I awoke to the sound of my clock. It was 7:00 A.M. My bed felt like it was made of bricks, but my body wouldn’t move. I knew I had to get to school.

I washed my face, brushed my teeth, and then put on the blue slacks and white button-down shirt that we were required to wear. Walking out of the living room, I realized that I was the only one awake in the whole five-bedroom apartment. Twelve of us lived there, and out of the ten that attended school, I was the only one ready. My aunt and uncle were the two exceptions who didn’t have to get up.

As I opened the big, metal door, the wind rushed into my face, giving me chills. I walked to school quickly, trying to avoid my friends who refused to go.

My best friend, Kenneth, spotted me. “Darren!” he yelled through the morning sky. Running up, he said, “Where are you going?”

“To school. Can’t you see the book bag, stupid?”

“Why are you going?” he yelled. “Your aunt doesn’t care if you do or don’t.”

Annoyed, I just walked away from him, not giving him an answer. It was true; I could do anything I wanted and not get into trouble, at least not with my aunt and uncle. “Why am I going?” I asked myself, as I walked up the school steps. It was simple—I needed school. School was my way to get out of the ghetto. It was what would give me a better future.

I walked into my class and sat at my designated desk. Everyone was quiet and their eyes were red. My teacher, one of the toughest people in the world, stood up in front of the class with tears flowing down his face. I looked at the desk next to mine and realized my friend Jose, who usually sat there, wasn’t at his desk. Jose always had my back in everything.

“Where is he?” I whispered to Ashley, to the right of me. She started to cry, and I suddenly realized that my friend would not be in school that day—or ever again.

“He was shot and killed last night,” she sobbed. I felt my eyes start to water. One of my closest friends was dead, and memories of death in my own family started to run through my head like a movie I couldn’t forget. Anger filled my body and I became tense. I walked out of the class, through the frigid streets and up to Jose’s apartment. I found his mother weeping in her room. I could not look in her eyes. She hugged me and told me that he was gone and we sat there together, crying.

In the funeral parlor, it was quiet and smelled like old people.

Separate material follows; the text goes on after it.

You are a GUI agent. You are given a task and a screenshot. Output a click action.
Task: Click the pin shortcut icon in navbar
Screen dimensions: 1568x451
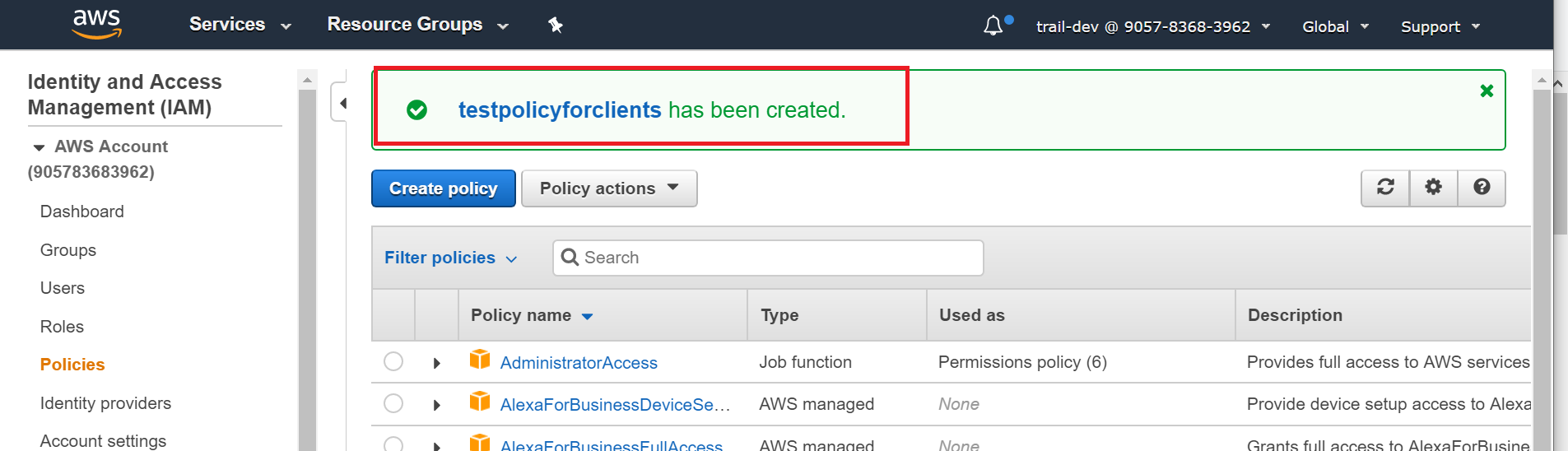click(x=556, y=25)
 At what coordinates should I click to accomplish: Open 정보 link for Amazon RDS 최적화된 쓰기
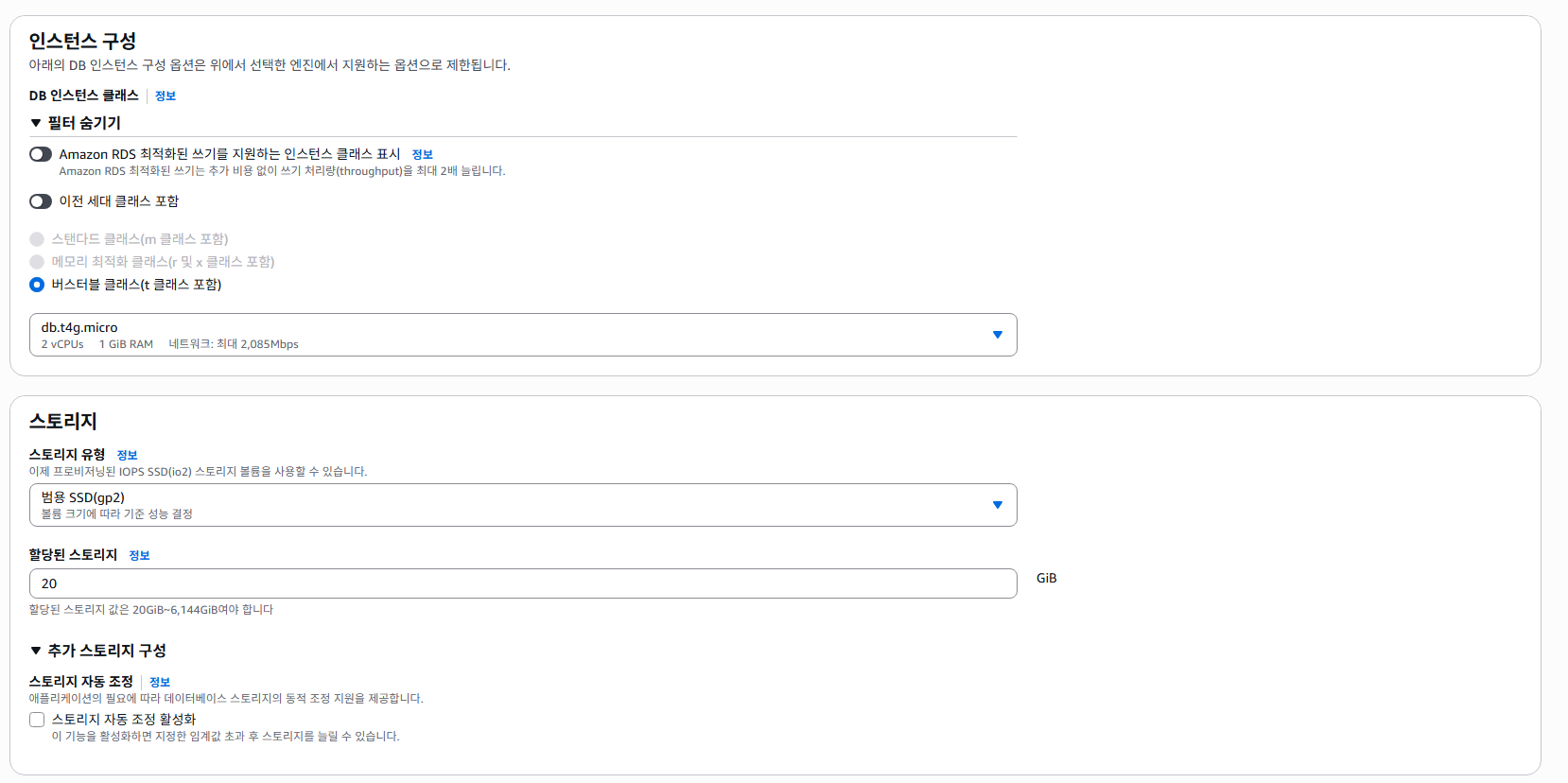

Tears were in everyone’s eyes. My friends were there, anxious to get the people who did this. I, on the other hand, only wanted to make my life better before something like this happened to me. I stood up in front of everyone and gave a testimonial. “Jose was always there for me. I love him and know he is going to a better place, to heaven. Many people want to get the people back who did this to him, but we have to let it go. If we don’t, it will be a constant revenge circle and life will end for all of us. It’s time we actually started to work and go to school. Higher education is the key for us to live in a more civil society. There is a struggle of poverty and violence in the African-American society as a whole, and we need to change that.”

As I walked back to my seat, I got stares of disbelief. I looked at Jose’s mother, and she looked at me with agreement. I knew she was proud of me, and I knew life had to change. “Rest in peace, Jose,” I said as I walked out of the church.

That was all in eighth grade.

•••

I wake up to the sounds of raccoons bashing through the metal garbage can and birds chirping. Looking across at my roommate, Ramin, I realize that I’m late. I quickly rummage through my clothing to find something suitable for school. Now I live in Swarthmore, a sleepy suburb of Philadelphia. I put on a wrinkled shirt and blue jeans so I can run down the street to catch the yellow school bus with all the other teens in the neighborhood. I attend Strath Haven High School, where I am an ABC scholar. The ABC program takes academically inclined inner city students and brings them to live in a better school district. The brakes of the bus screech as we stop in front of the main entrance. I slowly walk into the school and down the stairs to my English class. My new school is difficult, but it assures me that my hard work will soon lead to college, a great job, and hope for the future. I am one step closer to my goals.